On Dec. 5, the Bee argued that the database of legislative actions belongs to the public — whether the Legislature likes it or not:
If you want to know how your legislator voted on one particular bill, it’s easy enough to find that out. Look up the bill number online and follow the prompts that guide you to all the committee and floor votes taken on that piece of legislation. They will reveal which legislators voted for or against it.
But if you wanted to know something more, like how your representative voted on all bills related to air pollution or to teacher tenure issues or to auto insurance – well, good luck. Obtaining that kind of information could take days or weeks of research.
And if you wanted to do even more sophisticated tracking – to find patterns in a legislator’s votes that showed possible connections between campaign contributions from a particular interest group with a stake in legislation, forget it. It’s almost impossible.
The data is there to answer those questions, and it’s supposed to be public. But so far, the Legislature’s lawyer has refused to release it in a format that enables citizens to easily track voting trends over time or make correlations between votes and campaign contributions.
Legislative Counsel Diane Boyer-Vine has made print-outs of such data available, but refuses to release the electronic database used to compile the information. She claims that the California Public Records Act “does not require disclosure of the database itself.”
Political watchdog and open-records groups rightly dispute that narrow interpretation of the law. Two of those groups – MAPLight .org, a Berkeley-based group that follows money in politics at the congressional level and wants to do the same in California – and the California First Amendment Coalition – have sued to force the Legislature to give up its electronic voting records database. They argue that the law requires government to release public information in any format they possess.
A glance at MAPLight’s Web site (www.MAPLight.org) makes it clear why California legislators might want to block access to the data the organization seeks. Using an electronic database, MAPLight has collected and aggregated congressional campaign contribution and voting records in a way that allows the public to see with a click of the mouse which interest groups are the biggest campaign contributors to individual lawmakers and how lawmakers vote on issues that those contributors care about. No doubt some of that information will prove embarrassing to some legislators, but that’s no reason to deny the public access to it.

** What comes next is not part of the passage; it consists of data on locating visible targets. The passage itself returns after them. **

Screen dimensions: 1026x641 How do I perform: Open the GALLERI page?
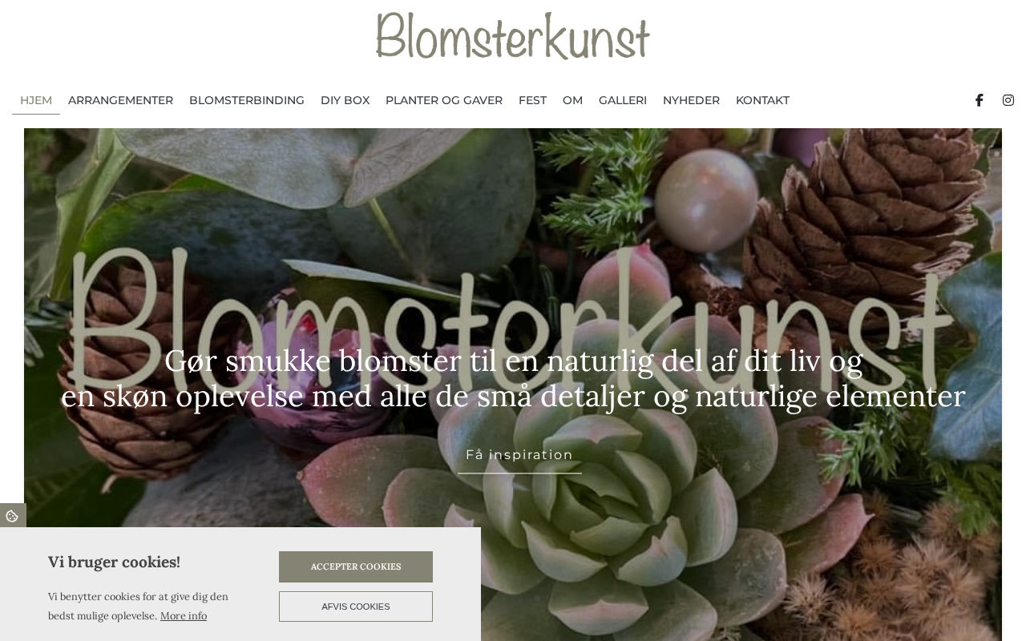coord(623,100)
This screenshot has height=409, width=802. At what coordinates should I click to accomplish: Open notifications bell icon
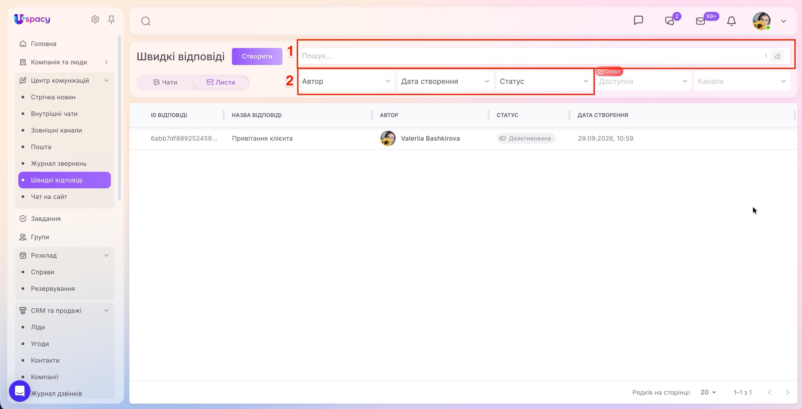pos(731,21)
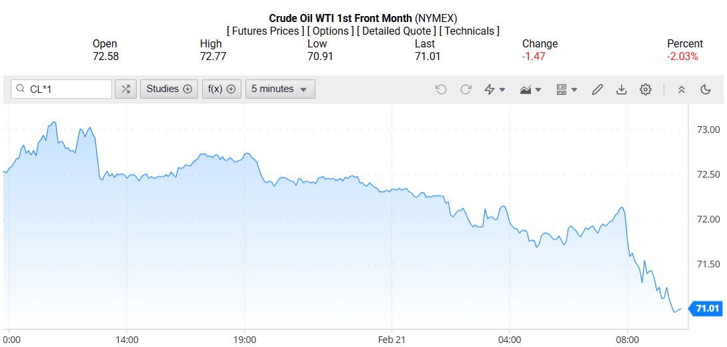Toggle dark mode moon icon
Screen dimensions: 727x347
[706, 89]
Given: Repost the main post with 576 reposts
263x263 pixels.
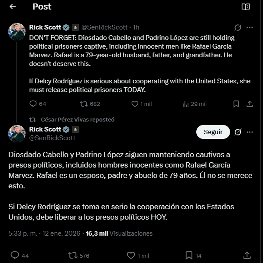Looking at the screenshot, I should point(72,255).
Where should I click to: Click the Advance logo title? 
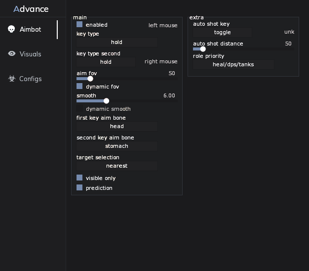[x=31, y=9]
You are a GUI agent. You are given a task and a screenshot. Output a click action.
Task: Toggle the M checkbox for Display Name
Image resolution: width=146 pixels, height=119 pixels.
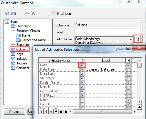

This struggle for basic information about how the Legislature functions ought to be an easy early test for Darrell Steinberg, the new Senate president pro tem. It’s absurd that the public should have to sue to get this information. Steinberg and Assembly Speaker Karen Bass ought to order their lawyers to make the data available now. Who contributes to legislative campaigns, and how much, is clearly public information. How legislators vote is public too.
Moreover, the public pays for all the computers and software that records, collects and stores that information. Citizens own it and they ought to have access to it in any format they choose.